▶ Required tasks
(1) In the passage on the Hammett papers, who is donating a personal collection of Hammett books and magazine appearances?
(2) Set down verbatim the passage on the Hammett papers, from "The bulk of" up to and including "up even more.".

Terry “Mr. Pure Texts” Zobeck and I had a little present for Hammett in the works to celebrate the birthday, but decided to hold it back for a few days and give the new library donation pride of place. This trove will become a mecca for Hammett and Hellman scholars, like the Ransom Center in Austin did, after Hellman donated literary papers from her and Hammett.

The bulk of the papers and photos seem to be coming from Jo Hammett, daughter of Dashiell Hammett — basis for her book Dashiell Hammett: A Daughter Remembers, but she also had a large stack of letters from Hellman that to the best of my knowledge hasn’t been explored by people interested in that sort of thing. And it must be Hammett biographer and bibliographer Rick Layman’s connections in South Carolina that landed the collection there — he is donating his personal collection of Hammett books and magazine appearances to bulk it up even more.

Based on the blurb, I can’t tell if two areas of potential research will be covered by the donated materials.

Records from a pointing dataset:
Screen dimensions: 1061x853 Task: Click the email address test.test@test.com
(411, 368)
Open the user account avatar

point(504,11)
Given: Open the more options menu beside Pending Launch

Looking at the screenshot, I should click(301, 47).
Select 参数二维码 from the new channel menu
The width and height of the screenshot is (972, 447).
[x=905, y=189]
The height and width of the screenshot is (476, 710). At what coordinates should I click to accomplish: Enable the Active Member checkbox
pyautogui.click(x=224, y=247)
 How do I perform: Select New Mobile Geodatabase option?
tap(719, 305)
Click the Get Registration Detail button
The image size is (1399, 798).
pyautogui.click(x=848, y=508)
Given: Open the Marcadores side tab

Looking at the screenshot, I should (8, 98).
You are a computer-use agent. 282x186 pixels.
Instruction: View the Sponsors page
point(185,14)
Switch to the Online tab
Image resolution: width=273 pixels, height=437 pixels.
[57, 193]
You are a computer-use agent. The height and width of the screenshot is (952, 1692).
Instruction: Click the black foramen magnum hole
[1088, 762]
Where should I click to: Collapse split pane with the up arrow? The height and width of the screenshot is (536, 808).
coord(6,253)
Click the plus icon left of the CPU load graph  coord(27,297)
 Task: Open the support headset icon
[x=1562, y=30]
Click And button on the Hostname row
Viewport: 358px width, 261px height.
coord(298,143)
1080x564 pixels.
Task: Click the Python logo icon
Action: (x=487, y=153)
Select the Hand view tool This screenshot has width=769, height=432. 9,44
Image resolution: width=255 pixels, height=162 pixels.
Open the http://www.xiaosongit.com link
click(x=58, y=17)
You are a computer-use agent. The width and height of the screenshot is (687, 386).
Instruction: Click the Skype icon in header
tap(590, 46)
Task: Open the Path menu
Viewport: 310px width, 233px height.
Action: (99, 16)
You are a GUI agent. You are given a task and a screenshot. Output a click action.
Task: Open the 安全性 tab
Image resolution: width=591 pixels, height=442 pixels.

▶ Solutions per task
(1) Rick Layman, Hammett's biographer and bibliographer.

(2)
The bulk of the papers and photos seem to be coming from Jo Hammett, daughter of Dashiell Hammett — basis for her book Dashiell Hammett: A Daughter Remembers, but she also had a large stack of letters from Hellman that to the best of my knowledge hasn’t been explored by people interested in that sort of thing. And it must be Hammett biographer and bibliographer Rick Layman’s connections in South Carolina that landed the collection there — he is donating his personal collection of Hammett books and magazine appearances to bulk it up even more.